Armed with experience composing orchestral works and music for short films and documentaries, Simpson decided to create scores for “A Trip to Moon” and “Kingdom of the Fairies,” two groundbreaking silent shorts made at the turn of the 20th century by the French moviemaking pioneer Georges Melies. He will be presenting them Saturday with an 18-piece ensemble at the Andrew Carnegie Free Library and Music Hall in Carnegie. It is part of the library’s “Listen Locally” series.
“I really love writing for a larger ensemble,” Simpson said. “There’s just something about writing for a grand orchestra that appeals to me. I love that challenge.”
He also said writing music for movies “really, really appeals to me as a composer.”

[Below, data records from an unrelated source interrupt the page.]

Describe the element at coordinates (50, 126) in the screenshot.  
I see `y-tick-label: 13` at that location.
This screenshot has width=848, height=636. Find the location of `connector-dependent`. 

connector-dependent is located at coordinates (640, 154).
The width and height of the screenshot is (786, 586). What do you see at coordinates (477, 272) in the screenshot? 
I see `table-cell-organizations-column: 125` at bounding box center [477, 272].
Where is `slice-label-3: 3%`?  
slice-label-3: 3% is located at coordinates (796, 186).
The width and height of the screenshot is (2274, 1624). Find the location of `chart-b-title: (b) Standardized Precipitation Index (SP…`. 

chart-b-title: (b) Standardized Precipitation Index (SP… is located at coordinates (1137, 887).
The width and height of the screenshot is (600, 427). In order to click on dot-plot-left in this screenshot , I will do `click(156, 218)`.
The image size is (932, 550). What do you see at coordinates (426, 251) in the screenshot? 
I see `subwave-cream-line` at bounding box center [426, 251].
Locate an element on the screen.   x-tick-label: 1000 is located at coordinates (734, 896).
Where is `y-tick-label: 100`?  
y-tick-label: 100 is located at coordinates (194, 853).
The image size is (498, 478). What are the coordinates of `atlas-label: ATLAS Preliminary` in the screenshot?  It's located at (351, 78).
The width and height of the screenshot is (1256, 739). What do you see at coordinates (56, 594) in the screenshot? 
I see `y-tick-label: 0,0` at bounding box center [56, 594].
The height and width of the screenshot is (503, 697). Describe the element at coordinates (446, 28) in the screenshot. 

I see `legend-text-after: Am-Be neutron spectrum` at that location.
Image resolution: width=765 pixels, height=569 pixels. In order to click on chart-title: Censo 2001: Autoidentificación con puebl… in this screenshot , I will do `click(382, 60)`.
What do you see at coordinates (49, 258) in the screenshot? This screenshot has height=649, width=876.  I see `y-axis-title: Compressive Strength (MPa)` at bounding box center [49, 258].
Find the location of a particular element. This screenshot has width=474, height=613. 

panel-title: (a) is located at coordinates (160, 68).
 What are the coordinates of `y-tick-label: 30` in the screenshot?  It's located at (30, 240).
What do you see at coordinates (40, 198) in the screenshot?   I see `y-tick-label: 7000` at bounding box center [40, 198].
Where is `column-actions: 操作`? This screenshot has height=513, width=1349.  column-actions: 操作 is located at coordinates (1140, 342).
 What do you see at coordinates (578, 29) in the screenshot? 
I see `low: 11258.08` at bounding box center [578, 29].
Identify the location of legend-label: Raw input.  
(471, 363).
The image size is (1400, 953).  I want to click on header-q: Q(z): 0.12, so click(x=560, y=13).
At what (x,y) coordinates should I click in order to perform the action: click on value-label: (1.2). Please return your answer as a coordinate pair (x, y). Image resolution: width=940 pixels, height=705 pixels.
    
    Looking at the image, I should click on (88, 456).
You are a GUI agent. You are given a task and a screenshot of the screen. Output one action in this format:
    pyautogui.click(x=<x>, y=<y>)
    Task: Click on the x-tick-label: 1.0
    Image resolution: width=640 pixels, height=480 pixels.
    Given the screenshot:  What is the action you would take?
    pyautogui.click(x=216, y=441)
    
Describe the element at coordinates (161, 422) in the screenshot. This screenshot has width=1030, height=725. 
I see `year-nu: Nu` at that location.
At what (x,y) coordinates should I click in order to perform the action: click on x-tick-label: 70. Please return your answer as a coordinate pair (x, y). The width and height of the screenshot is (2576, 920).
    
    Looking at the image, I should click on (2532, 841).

“It’s a very unique challenge for a composer,” he said. “It’s really about collaboration. … It has some self-imposed guidelines and structure to it. It’s a unique and specialized challenge I really like.”
Back when the cinema was taking baby steps, composers had to come up with scores for silent films to keep audiences engaged in what was happening on the screen, to complement the images and, perhaps more pressingly, drown out the sounds of the projector and the audience. Charlie Chaplin, one of the most esteemed figures in silent cinema, composed music for his films along with writing and directing them.
“I really admire those early composers,” Simpson said. “A few sounds can add so much beauty and subtlety and complexity to a film.”
There are hints of Claude Debussy and Igor Stravinsky in Simpson’s scores for the two films, he said, and he counts himself a fan of Ennio Morricone, the composer who has written music for films ranging from “The Good, the Bad and the Ugly” to “The Hateful Eight.”
Now in his 12th year at W&J, Simpson is also working on a score for an independent film called “Every Night and Every Day,” and a documentary on Pittsburgh’s steel industry.
The concert starts at 7:30 p.m. For additional information or to purchase tickets, go online to carnegiecarnegie.org.